• GOAL OF THE EXERCISE
Calculate how many lines in the following records hold the word "section", and report that number without comment.

[[ ENTRIES SHOWN open ]]

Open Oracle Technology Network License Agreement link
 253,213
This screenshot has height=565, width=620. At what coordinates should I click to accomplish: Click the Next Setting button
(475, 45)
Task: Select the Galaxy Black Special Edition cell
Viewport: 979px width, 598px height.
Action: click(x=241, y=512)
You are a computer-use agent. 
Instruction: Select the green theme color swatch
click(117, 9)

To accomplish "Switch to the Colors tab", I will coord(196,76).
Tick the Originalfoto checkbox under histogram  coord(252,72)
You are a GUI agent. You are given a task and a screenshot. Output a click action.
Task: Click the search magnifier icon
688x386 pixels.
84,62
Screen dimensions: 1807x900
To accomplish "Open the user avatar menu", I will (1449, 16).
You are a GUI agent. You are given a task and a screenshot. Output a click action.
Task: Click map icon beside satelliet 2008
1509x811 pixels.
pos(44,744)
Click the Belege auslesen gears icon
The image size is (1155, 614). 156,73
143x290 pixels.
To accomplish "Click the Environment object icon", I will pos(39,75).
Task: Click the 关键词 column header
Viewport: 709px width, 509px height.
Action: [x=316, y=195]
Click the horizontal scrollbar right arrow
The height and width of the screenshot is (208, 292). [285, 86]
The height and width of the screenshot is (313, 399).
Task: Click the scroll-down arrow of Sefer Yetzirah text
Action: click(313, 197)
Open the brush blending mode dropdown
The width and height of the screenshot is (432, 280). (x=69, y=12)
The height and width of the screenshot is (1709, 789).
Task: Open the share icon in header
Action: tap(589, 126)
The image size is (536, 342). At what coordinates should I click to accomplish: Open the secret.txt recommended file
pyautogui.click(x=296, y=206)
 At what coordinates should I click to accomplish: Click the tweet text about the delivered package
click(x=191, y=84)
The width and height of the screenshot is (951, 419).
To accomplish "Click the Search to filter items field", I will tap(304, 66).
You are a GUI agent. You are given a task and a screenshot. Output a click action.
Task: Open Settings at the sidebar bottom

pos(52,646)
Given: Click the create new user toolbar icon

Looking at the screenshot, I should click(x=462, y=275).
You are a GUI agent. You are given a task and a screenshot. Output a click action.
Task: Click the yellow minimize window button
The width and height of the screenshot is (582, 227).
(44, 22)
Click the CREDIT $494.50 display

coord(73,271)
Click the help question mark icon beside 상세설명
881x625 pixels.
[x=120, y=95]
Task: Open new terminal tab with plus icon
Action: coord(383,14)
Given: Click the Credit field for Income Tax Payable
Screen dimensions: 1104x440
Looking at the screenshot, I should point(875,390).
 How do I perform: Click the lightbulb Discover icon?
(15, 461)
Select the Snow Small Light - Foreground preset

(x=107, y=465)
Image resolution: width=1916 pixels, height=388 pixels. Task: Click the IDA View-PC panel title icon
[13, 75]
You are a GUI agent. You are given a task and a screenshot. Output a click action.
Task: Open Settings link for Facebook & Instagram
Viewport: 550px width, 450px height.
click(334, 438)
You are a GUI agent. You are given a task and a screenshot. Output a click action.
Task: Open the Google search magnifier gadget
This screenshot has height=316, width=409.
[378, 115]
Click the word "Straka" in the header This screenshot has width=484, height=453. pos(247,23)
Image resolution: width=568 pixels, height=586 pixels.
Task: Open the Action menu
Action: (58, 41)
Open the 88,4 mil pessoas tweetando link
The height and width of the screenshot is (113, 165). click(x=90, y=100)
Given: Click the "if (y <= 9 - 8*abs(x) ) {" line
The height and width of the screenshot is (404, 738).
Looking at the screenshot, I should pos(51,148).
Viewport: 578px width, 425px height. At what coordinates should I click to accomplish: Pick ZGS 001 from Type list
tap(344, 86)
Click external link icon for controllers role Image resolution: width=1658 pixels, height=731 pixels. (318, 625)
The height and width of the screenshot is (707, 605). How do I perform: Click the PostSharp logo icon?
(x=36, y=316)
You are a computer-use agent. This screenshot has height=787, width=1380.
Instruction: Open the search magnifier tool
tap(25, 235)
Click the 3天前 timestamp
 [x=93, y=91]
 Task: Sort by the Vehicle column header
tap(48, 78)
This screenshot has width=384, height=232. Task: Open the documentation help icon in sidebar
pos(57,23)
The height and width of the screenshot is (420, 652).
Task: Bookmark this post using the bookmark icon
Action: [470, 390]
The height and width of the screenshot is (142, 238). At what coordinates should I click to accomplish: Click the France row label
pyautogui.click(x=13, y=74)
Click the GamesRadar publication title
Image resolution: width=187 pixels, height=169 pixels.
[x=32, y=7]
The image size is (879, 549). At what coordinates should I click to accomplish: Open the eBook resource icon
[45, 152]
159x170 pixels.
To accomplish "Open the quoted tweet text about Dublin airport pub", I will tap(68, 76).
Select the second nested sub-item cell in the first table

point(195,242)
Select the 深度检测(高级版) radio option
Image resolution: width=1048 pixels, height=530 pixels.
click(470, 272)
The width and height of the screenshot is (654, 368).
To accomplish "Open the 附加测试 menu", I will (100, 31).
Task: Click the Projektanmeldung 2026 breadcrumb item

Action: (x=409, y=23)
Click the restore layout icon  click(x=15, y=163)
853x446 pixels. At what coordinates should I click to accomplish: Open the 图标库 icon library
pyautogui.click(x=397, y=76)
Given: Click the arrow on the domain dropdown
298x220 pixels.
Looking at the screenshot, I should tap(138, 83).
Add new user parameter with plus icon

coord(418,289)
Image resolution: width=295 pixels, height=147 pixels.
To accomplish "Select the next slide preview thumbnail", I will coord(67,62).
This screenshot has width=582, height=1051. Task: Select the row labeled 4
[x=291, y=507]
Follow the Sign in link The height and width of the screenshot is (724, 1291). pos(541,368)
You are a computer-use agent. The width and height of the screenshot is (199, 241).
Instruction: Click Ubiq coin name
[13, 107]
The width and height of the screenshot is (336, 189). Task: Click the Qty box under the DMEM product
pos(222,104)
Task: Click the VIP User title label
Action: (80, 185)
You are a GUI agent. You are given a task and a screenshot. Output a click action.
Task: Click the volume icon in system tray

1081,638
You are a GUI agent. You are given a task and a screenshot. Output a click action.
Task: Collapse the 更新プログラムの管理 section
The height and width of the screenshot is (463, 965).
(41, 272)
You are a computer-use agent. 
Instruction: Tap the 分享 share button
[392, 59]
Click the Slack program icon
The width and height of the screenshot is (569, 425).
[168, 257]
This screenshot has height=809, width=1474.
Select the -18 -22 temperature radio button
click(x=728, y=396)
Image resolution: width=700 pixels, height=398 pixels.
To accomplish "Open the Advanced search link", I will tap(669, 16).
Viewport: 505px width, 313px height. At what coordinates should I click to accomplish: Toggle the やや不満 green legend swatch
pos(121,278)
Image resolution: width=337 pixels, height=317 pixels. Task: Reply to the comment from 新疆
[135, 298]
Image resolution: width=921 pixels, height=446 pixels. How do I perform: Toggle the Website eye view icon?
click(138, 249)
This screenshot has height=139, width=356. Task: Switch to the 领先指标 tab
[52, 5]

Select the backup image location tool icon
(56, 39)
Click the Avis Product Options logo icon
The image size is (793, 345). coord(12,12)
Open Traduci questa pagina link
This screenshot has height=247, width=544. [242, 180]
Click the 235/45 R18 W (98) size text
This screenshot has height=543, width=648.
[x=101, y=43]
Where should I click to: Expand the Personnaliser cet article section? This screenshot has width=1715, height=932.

[[ ENTRIES SHOWN closed ]]

• RESPONSE BELOW
2